Task details – Omit the pictures while printing every entry below exactly as given.

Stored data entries
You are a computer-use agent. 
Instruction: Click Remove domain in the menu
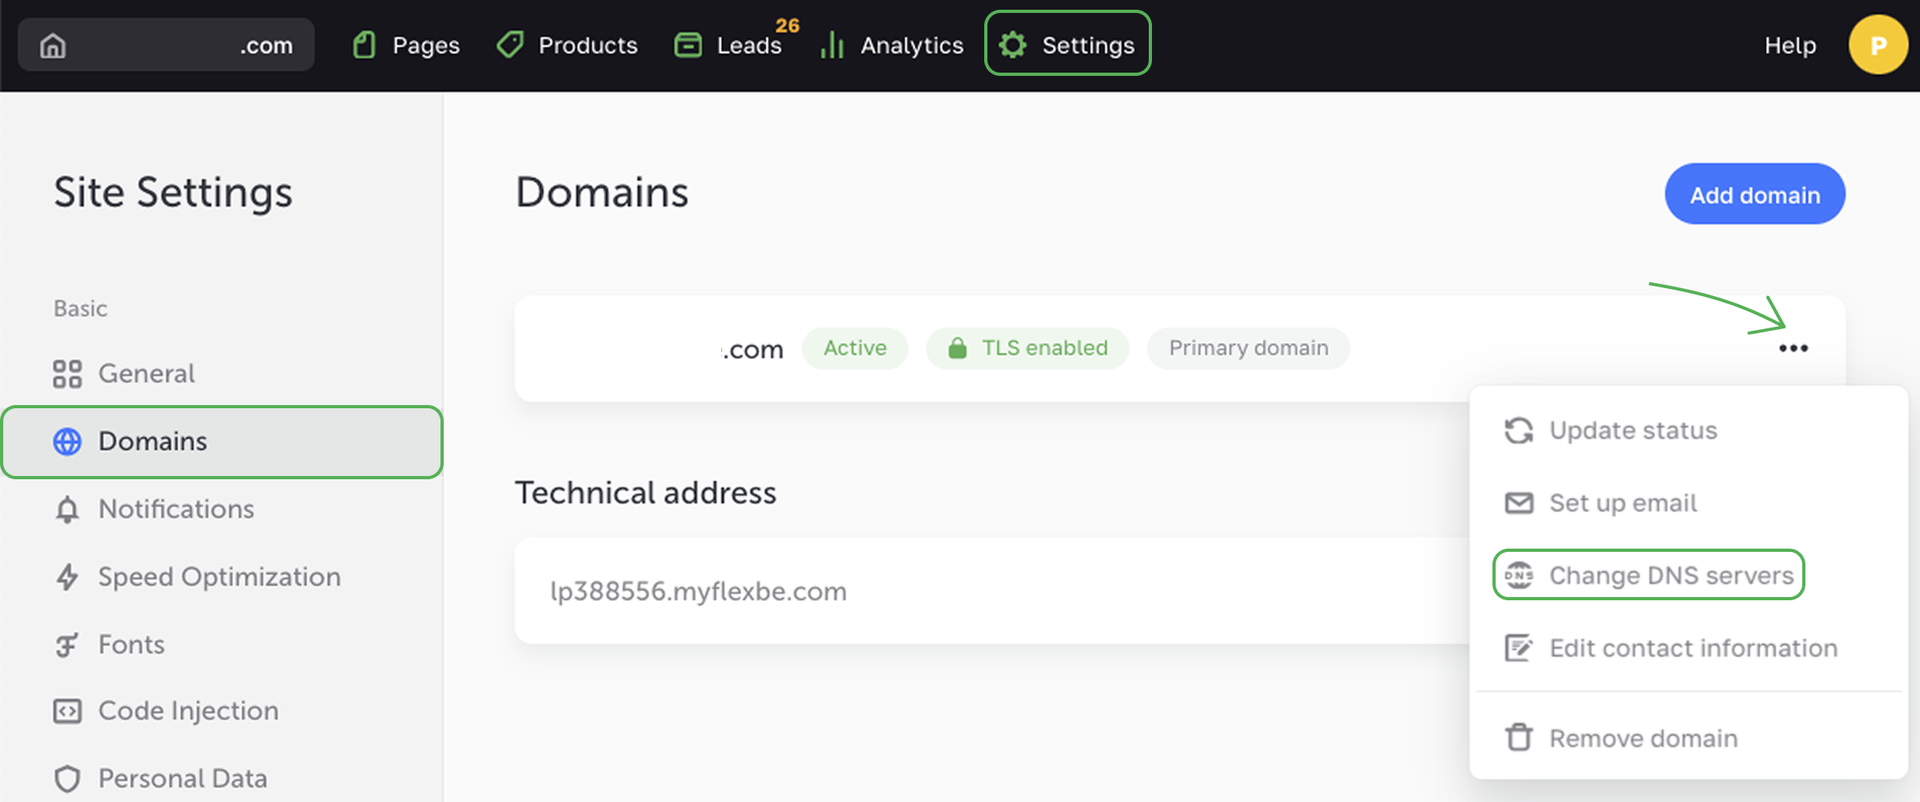1642,738
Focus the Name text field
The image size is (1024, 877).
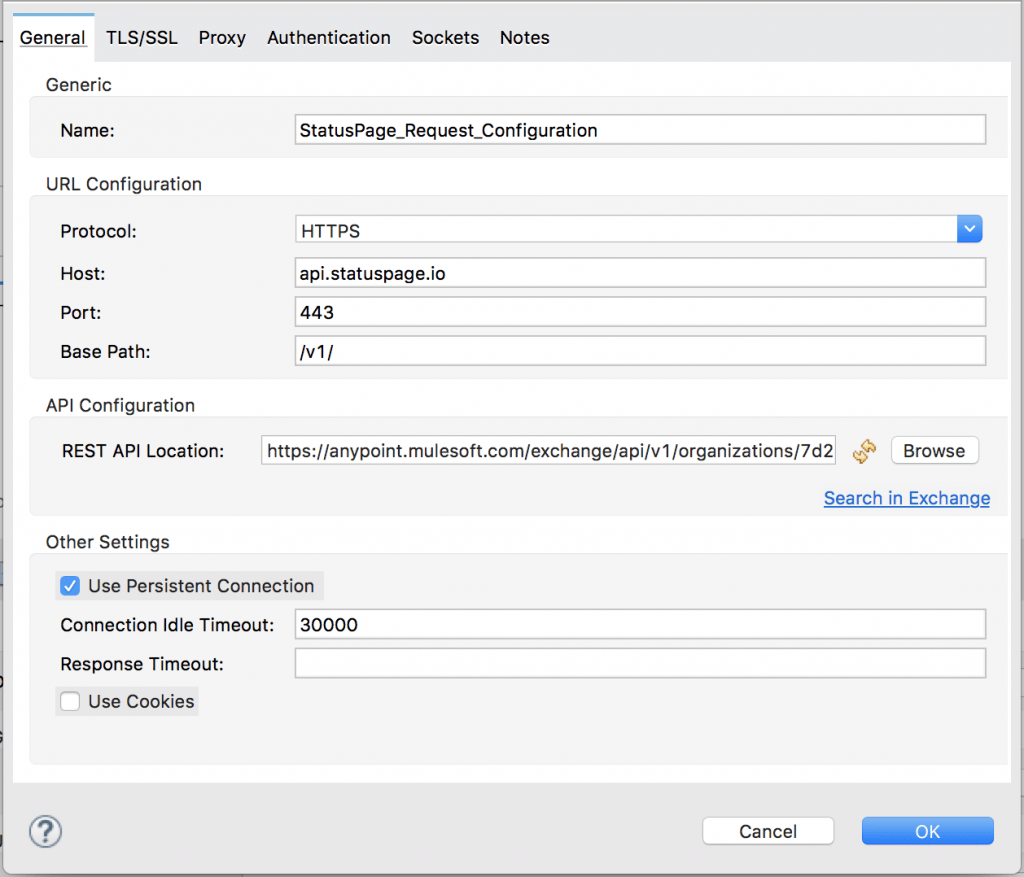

Written answer –
You are a computer-use agent. 
Instruction: Click Remove domain in the menu
1642,738
Focus the Name text field
The image size is (1024, 877).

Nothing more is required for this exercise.